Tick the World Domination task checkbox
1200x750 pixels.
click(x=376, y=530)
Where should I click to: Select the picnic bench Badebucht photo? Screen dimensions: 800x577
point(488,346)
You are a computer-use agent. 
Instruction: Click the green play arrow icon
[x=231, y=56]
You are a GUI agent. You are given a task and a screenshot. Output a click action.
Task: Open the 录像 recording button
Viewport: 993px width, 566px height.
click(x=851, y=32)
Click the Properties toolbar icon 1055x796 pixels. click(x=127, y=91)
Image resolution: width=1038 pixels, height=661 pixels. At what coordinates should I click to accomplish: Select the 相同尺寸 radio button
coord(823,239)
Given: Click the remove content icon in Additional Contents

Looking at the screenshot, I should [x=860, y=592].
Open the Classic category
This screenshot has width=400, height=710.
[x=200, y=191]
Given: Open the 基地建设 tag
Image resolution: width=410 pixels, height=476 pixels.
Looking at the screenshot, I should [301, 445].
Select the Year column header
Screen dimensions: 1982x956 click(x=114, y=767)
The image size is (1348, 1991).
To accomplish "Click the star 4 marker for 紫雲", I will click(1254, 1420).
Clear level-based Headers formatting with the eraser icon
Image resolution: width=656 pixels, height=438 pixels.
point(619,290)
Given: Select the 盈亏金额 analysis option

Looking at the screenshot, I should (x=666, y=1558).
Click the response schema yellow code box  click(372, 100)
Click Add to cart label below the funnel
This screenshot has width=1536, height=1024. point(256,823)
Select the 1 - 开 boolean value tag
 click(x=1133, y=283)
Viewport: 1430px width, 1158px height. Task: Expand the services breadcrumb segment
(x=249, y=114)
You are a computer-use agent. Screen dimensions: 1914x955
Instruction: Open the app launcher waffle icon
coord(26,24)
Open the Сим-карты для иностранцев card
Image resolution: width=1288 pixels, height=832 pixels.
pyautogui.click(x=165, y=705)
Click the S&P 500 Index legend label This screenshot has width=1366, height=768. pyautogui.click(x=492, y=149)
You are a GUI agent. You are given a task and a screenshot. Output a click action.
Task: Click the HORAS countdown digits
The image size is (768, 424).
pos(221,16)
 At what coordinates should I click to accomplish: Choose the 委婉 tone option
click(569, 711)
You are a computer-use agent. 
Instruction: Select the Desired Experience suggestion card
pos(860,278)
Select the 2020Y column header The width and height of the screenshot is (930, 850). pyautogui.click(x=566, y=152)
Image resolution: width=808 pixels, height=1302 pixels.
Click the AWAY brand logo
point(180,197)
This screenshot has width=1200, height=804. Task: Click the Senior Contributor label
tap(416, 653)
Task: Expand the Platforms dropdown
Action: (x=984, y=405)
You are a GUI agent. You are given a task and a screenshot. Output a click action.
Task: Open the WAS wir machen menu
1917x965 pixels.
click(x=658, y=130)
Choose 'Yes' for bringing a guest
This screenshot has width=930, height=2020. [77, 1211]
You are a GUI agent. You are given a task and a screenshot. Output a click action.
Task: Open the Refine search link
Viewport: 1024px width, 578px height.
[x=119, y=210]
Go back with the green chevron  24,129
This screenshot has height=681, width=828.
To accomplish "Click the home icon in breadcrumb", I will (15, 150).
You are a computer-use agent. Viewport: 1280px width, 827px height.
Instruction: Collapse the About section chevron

PROBLEM TO SOLVE:
Show the lines of the material that contain the word "with".

WRITTEN ANSWER:
Clear level-based Headers formatting with the eraser icon
Go back with the green chevron  24,129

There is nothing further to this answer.